GRACE'S MUSINGS: THE BEGINNING OF MIDLIFE CHOICE

I don’t know if it’s a slow sense of change or a sudden lightening flash, but it seems that as we reach our midlife milestone, we are thrown into a new era of conflict – and mostly with ourselves! I’ve never liked the term ‘midlife crisis’. It sits there ominously, almost like a condition that all of us – men and women alike – will inevitably plunge into the moment we reach these middle years. I know that this is a time to reflect, to ask those existential questions that perhaps have been pushed to one side over time, but does it really have to be called a crisis? Wouldn’t it be more positive to consider this as a time for ‘midlife choice’ – when the trappings of responsibility begin to shift and we have the freedom of options ahead of us once more?

Of course, a new era of conflict is no bad thing. It creates an opportunity to challenge ourselves – to scrutinise a life already mapped out and consider our direction for the rest that lies ahead. It doesn’t have to be crisis, but it is a time when we ask potentially life changing questions. Perhaps there’s also a sense that we may be losing something we once had – youthfulness, desirability, credibility, visibility. And then fear. Fear of becoming old or the fear that time is running out. This is undeniably a time of change – unsettling, disconcerting and uncertain change – but it’s also a significant turning point for chance. We’d be fools to consider the opportunities that now lie before us as a crisis.

For Boomers and early Generation X women this is also the time when hormones swing into action for their final performance. Not the best timing. With so much change already hovering on the sidelines, we could do without this hormonal farewell party we never wanted an invitation to in the first place. Considering life-changing decisions alongside a backdrop of mood swings, sleepless nights and the haze of fog that seems to cloud our thinking is always going to bring some sense of despair.

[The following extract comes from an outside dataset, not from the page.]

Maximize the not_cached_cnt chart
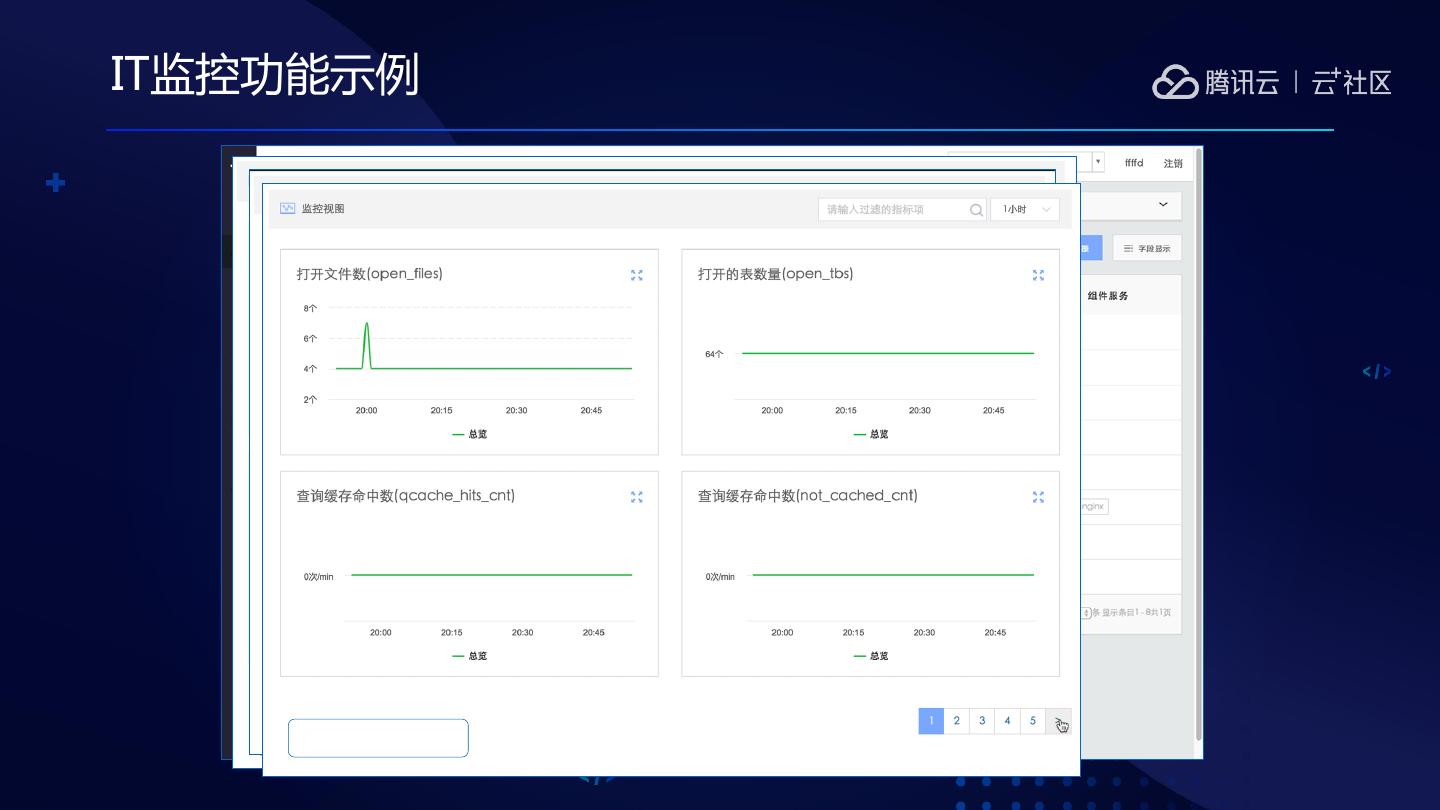1440x810 pixels. [1038, 497]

Perhaps it is easy to see why the expression ‘midlife crisis’ exists, but if we anticipate this, if we look towards these two words already so entrenched in the common narrative for this time of live – then of course it’s going to feel like crisis.

Potentially, if we allow it, this stage of life could be one of the most exciting, because finally we have choice back. The responsibilities we created for ourselves are altering and the weight of responsibility for others diminishing. The doors we choose to open now are just as significant going forwards as the ones that are beginning to close. What we need to do is use the skills we’ve honed over the years to go through them – strength, resilience, resourcefulness and an innate ability to adapt. This is what we do well. If we can shift our attitude just a little to see this time not as a crisis, but as a platform for decisions towards fulfilment that may or may not have evaded us over the years, we can navigate the midlife minefield.

Maya Angelou said : “Stepping onto a brand-new path is difficult, but not more difficult than remaining in a situation which is not nurturing to the whole woman.” I like the idea of ‘the whole woman’. With years spent nurturing others – finally we can nurture ourselves. We have the freedom of choice ahead of us, and what’s important is not just the choices we may or may not make, it’s the fact that the space for them is here now. For me this is exactly the stage in life where I want to be. It might be hard, and I may need to summon every ounce of the courage of my convictions at times, but this isn’t a midlife crisis at all. I am sitting right at the beginning of ‘midlife choice’ – and that’s exhilarating.